7. The method according to claim 6, wherein when the application scene is the second target scene, the simulation deviation analysis is a trend difference analysis of an actual cabin wind speed change trend of the wind turbine and a simulated cabin wind speed change trend;

under the application scene corresponding to the wind power plant, performing simulation deviation analysis on at least two fans associated with the wind speed tower, wherein the simulation deviation analysis comprises the following steps:

and comparing the theoretical cabin wind speed of the fans with the wake wind speed corresponding to each fan, and determining a fan area to be corrected.

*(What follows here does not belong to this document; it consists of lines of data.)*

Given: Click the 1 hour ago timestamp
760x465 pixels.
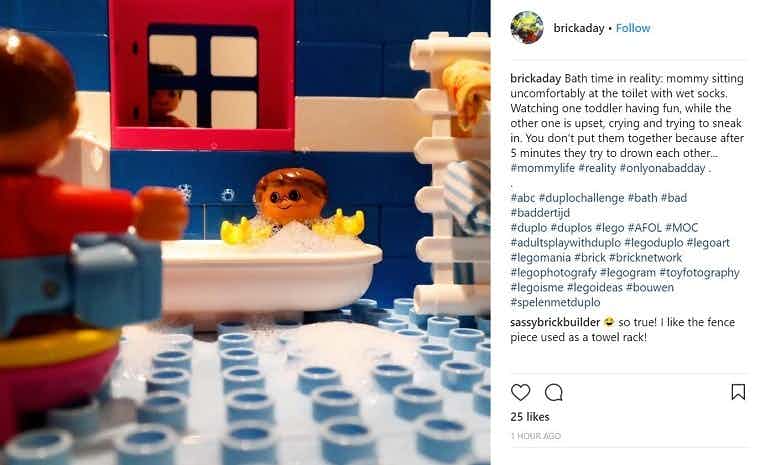Looking at the screenshot, I should (536, 436).
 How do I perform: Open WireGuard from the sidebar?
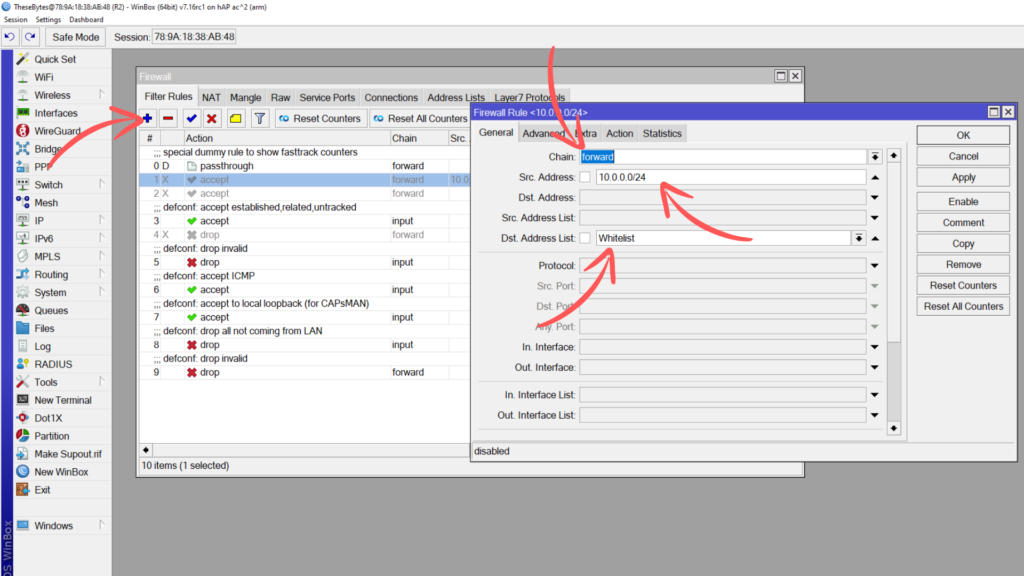click(57, 131)
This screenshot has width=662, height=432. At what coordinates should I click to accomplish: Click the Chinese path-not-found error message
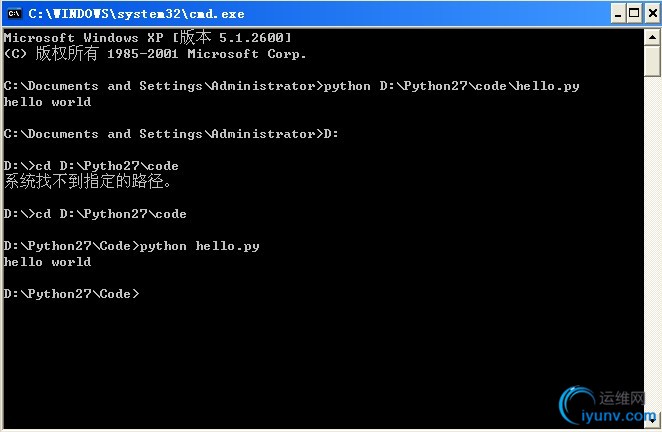click(x=88, y=181)
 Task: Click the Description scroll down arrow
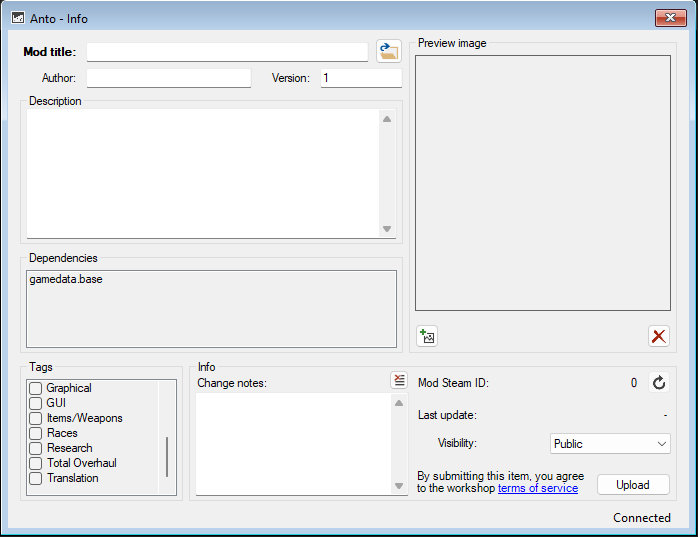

8. The method of claim 1, wherein evaluating power generation during the wind farm redevelopment based on the corrected wind profile comprises:

Determining a loss coefficient of redevelopment of the wind farm based on the SCADA data and fault log of the wind turbine, the loss coefficient comprising: electrical loss coefficient, environmental loss coefficient, and fan performance loss coefficient;

and based on the corrected wind pattern and the loss coefficient, evaluating the generating capacity of a new fan model and a point position used in the wind farm redevelopment process to obtain the generating capacity in the wind farm redevelopment process.

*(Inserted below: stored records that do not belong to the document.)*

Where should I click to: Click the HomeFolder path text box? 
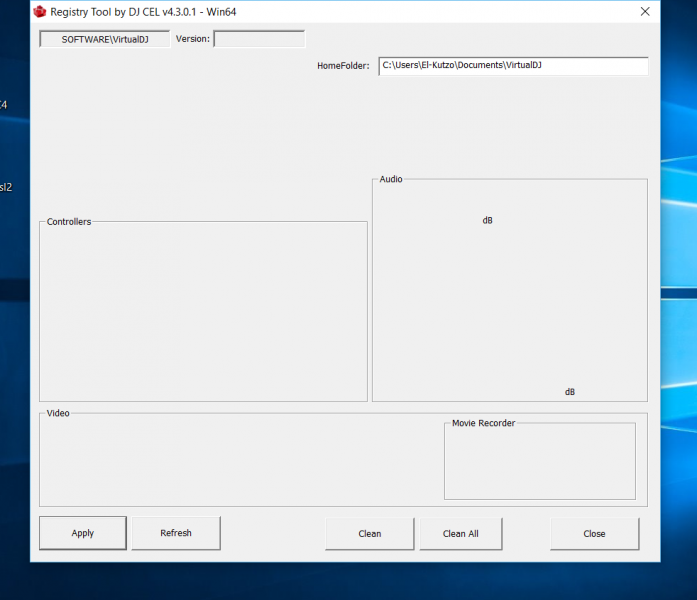[513, 66]
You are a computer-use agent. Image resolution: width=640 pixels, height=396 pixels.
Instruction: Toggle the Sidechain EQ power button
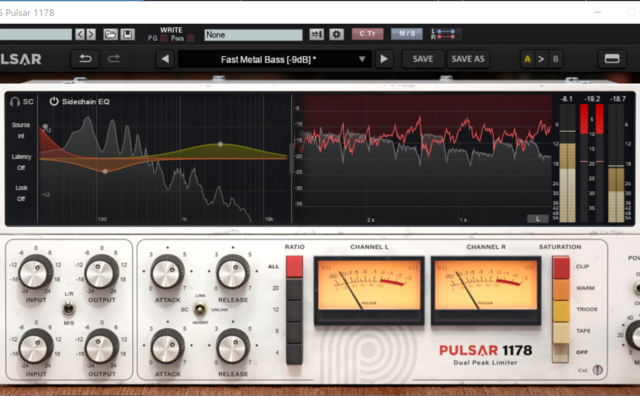tap(54, 101)
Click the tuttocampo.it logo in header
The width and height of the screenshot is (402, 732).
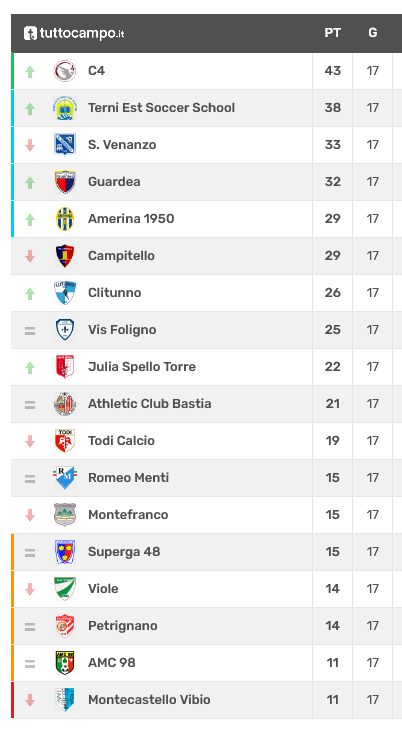point(74,33)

9. An electric power generation amount evaluation device in a wind farm redevelopment process, comprising:

the system comprises an acquisition module, a control module and a control module, wherein the acquisition module is used for acquiring historical operation data of a wind power plant, and the historical operation data comprises: measurement data of a wind speed tower, the measurement data comprising: wind speed, wind direction, temperature or air pressure;

the identification module is used for carrying out validity identification on the measurement data of the wind speed tower and determining an application scene corresponding to the wind power plant, wherein the application scene is a first target scene or a second target scene;

the analysis module is used for carrying out simulation deviation analysis on at least two fans related to the wind speed tower under the application scene corresponding to the wind power plant, wherein the simulation deviation analysis is wind speed deviation analysis of the actual cabin wind speed and the simulation cabin wind speed of the fans, or trend difference analysis of the actual cabin wind speed change trend and the simulation cabin wind speed change trend of the fans, and the simulation deviation analysis is used for determining a fan area to be corrected;

The correction module is used for carrying out wind flow field model correction on the to-be-corrected wind turbine area based on a preset correction model to obtain a corrected wind graph spectrum, wherein the preset correction model is a wind flow field model based on wind turbine data, a wind flow field model based on virtual points and a wind flow field model based on mesoscale coupling; the correction module is specifically configured to: taking the time sequence of the wind speed and the wind direction of the fan in the fan area to be corrected as wind measurement data, and inputting the wind measurement data into the wind flow field model based on the fan data to obtain a first wind map; building a virtual wind measuring tower in the fan area to be corrected, and inputting point position data of the virtual wind measuring tower into the wind flow field model based on the virtual points to obtain a second wind map; performing WRF simulation on the fan area to be corrected to obtain a simulation scale grid, and inputting grid data of the simulation scale grid into the wind flow field model based on mesoscale coupling to obtain a third wind map; selecting a wind pattern spectrum closest to an actual running result as a corrected wind pattern based on the effectiveness of the first wind pattern, the second wind pattern and the third wind pattern;

And the evaluation module is used for evaluating the generated energy in the wind power plant redevelopment process based on the corrected wind spectrum.